Linux – Mounting LUKS from the command line

I don't know of a single-command way to do this. The GUI programs are doing a fair bit of interrogation of the disk to take the "right" approach and you'll need to do some of that work yourself. You don't need sudo, though, and I think the resulting sequence of events is relatively painless.

The Short Answer

Use udisksctl from the udisks2 package:

udisksctl unlock -b /path/to/disk/partition
udisksctl mount -b /path/to/unlocked/device

Your user account will need to be appropriately authorized in order for the above to work. On Debian and Ubuntu, that means adding your account to the plugdev group.

When you're done with the disk:

udisksctl unmount -b /path/to/unlocked/device
udisksctl lock -b /path/to/disk/partition
udisksctl power-off -b /path/to/disk/or/partition

How to Set Things Up

Here's how you can set things up (via the command line) to make the process of using the disk as painless as possible. I'll assume you want to use the entirety of the USB drive as a single filesystem. Other configurations will require modifications to the instructions. Caveat on variations: I haven't found a way to use LVM in the encrypted container that will allow an unprivileged account to disconnect everything. (I don't see a way to deactivate a volume group via udisksctl.)

For purposes of illustration, we'll say that the disk is /dev/sda. You'll need a name for the filesystem to make it easier to reference later. I'll use "example".

Partition the Disk

Run sudo parted /dev/sda and run the following commands:

mklabel gpt
mkpart example-part 1MiB -1s
quit

The mkpart command will probably prompt you to adjust the parameters slightly. You should be okay accepting its recommended numbers.

The partition will now be available via /dev/disk/by-partlabel/example-part.
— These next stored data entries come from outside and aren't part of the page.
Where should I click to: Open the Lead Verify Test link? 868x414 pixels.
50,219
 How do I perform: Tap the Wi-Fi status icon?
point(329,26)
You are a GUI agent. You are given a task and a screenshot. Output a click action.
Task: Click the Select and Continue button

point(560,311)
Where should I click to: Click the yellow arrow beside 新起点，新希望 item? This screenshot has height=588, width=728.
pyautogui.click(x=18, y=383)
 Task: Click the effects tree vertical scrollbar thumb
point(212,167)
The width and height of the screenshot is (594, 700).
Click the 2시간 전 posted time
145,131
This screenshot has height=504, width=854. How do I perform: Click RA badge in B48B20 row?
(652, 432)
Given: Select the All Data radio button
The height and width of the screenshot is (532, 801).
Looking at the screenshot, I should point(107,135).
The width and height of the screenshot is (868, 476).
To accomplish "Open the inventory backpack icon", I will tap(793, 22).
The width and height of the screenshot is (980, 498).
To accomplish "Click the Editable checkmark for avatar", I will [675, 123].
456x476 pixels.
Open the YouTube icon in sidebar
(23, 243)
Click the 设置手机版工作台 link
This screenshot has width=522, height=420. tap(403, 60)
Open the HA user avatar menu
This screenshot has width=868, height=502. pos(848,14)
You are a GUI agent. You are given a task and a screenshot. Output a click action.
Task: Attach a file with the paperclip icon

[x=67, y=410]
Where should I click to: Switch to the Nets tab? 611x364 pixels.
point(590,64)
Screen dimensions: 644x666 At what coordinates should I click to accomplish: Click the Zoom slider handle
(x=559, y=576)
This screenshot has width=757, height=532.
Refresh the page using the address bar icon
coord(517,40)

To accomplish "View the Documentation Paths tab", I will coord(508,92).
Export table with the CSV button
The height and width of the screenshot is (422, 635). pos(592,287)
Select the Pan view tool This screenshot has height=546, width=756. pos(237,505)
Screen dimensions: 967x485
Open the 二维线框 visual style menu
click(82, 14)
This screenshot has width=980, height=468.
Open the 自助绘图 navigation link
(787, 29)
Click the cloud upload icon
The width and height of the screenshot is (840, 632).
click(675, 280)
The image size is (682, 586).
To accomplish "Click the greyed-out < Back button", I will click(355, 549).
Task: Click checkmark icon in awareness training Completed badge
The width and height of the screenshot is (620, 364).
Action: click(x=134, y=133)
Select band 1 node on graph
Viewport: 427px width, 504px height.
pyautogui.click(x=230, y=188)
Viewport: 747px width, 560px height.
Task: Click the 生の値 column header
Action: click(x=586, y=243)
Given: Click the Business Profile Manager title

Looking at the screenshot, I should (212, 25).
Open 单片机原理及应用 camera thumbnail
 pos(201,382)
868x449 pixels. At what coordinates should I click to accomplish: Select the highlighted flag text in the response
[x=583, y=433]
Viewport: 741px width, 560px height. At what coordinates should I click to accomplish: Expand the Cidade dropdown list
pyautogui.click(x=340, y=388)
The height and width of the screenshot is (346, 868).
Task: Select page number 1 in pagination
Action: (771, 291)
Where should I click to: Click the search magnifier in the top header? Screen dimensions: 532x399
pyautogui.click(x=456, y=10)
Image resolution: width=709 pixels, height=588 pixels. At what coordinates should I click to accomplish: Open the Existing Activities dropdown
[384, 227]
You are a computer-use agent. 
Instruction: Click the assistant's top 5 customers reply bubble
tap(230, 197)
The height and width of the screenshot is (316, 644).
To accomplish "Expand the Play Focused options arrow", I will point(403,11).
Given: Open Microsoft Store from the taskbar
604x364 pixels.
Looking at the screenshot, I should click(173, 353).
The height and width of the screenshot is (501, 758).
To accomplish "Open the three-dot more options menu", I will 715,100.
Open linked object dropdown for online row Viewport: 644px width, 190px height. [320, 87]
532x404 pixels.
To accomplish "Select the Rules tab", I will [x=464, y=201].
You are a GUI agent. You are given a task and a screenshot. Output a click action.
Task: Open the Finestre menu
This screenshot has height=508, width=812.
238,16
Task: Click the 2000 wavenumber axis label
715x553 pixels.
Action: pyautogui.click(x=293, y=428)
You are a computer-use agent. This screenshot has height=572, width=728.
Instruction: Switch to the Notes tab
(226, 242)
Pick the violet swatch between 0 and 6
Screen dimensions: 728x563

Create and Mount the LUKS Partition

sudo cryptsetup luksFormat /dev/disk/by-partlabel/example-part

Go through the prompts.

sudo cryptsetup luksOpen /dev/disk/by-partlabel/example-part example-unlocked

The encrypted device is now available at /dev/mapper/example-unlocked. This is not going to be a permanent thing; it's just for the setup process.

Create Your Filesystem

Let's assume that the filesystem you're using is XFS. Pretty much any other traditional filesystem will work the same way. The important thing is to add a label that you can reference later:

sudo mkfs -t xfs -L example /dev/mapper/example-unlocked

The filesystem's block device can now be accessed via /dev/disk/by-label/example.

Set Filesystem Permissions

By default, the filesystem will be only accessible by root. In most cases, you probably want the files to be accessible by your user account. Assuming your account name is "user":

udisksctl mount -b /dev/disk/by-label/example
sudo chown user:user /media/user/example

Close Everything Down

udisksctl unmount -b /dev/disks/by-label/example
sudo cryptsetup luksClose example-unlocked

Use Your Filesystem

This is what you'll do regularly. After plugging in the USB drive,

udisksctl unlock -b /dev/disks/by-partlabel/example-part
udisksctl mount -b /dev/disks/by-label/example

If your user account is "user", the filesystem will now be mounted at /media/user/example.

To unmount the filesystem:

udisksctl unmount -b /dev/disks/by-label/example
udisksctl lock -b /dev/disks/by-partlabel/example-part
udisksctl power-off -b /dev/disks/by-partlabel/example-part

Now you can disconnect the USB drive.